絵のモデルを頼んだ女子高生が幼女を拾ってきたんだがどうすればいいだろうか 作:込山正義
その場合女性経験なしの父親が爆誕してしまいます。
リアル童貞お父さんです。流石にそれはアレですよね。よく分かんないけどアレだと思うんですよ。
雨の中女子高生を拾った日からまだ一月も経っていない。だというのに今度は女子小学生を拾ってしまった。

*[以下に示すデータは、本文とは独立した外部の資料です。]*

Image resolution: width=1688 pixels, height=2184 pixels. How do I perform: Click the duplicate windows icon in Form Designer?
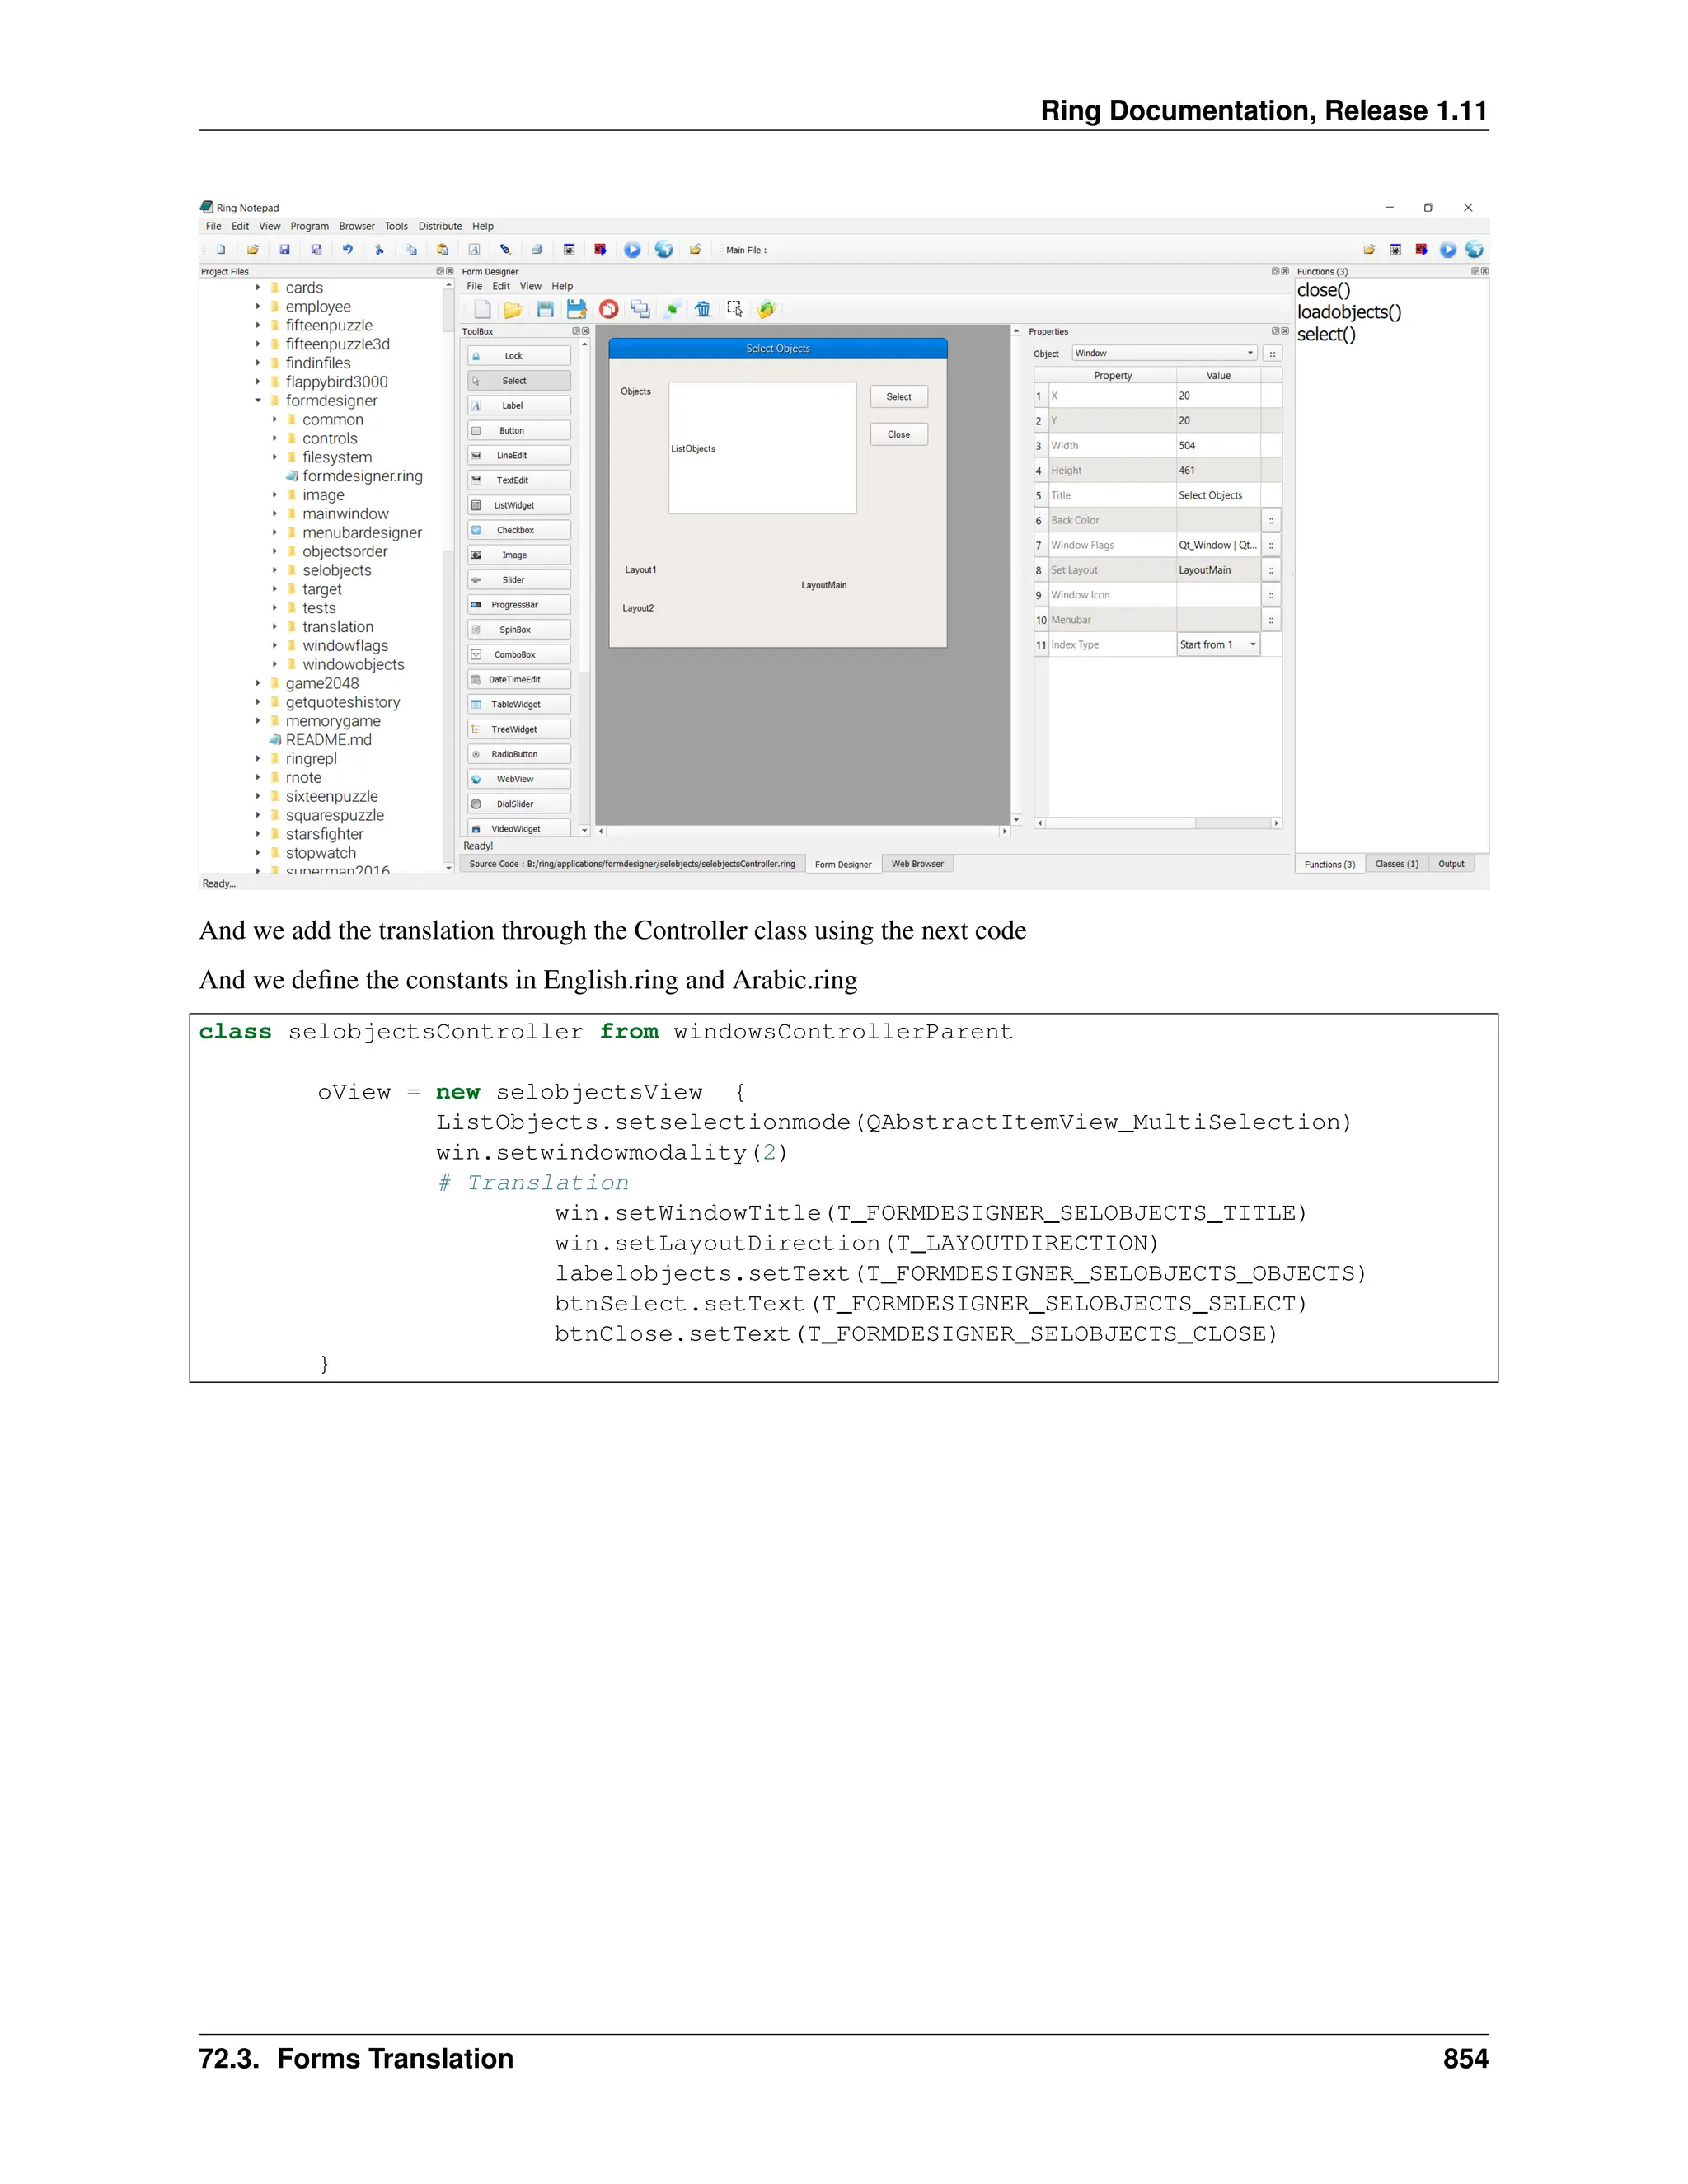640,309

今回は直接ではなく間接なのであるが、だからといって弁明の余地があるかといえば微妙なところだ。事情を知らない他人から見れば俺はどう好意的に解釈しても怪しさ200%の男である。
誰だってそう思う。俺だってそう思う。
そして今回の件は問題の大きさがさとうの時の比ではなかった。
さとうが拾ってきた女の子は名を神戸しおというようなのであるが、それ以外の情報がほとんど謎に包まれているのだ。
しお本人が教えてくれた事といえば名前の他にあとは年齢くらいのものである。しかしこれはしおが俺たちを信用できないなどの理由で黙秘している訳ではなかった。彼女は記憶喪失だったのだ。面倒事の予感しかしない。嘘だと言ってよシーオー。
ならばなぜしおは記憶喪失になってしまったのか。
それはさとうとの話し合いを経てある程度推測できた。
しおはその日年上の女の人に置き去りにされたらしい。その事はさとうに聞かされた。彼女はその一部始終を偶然にも目撃していたのだ。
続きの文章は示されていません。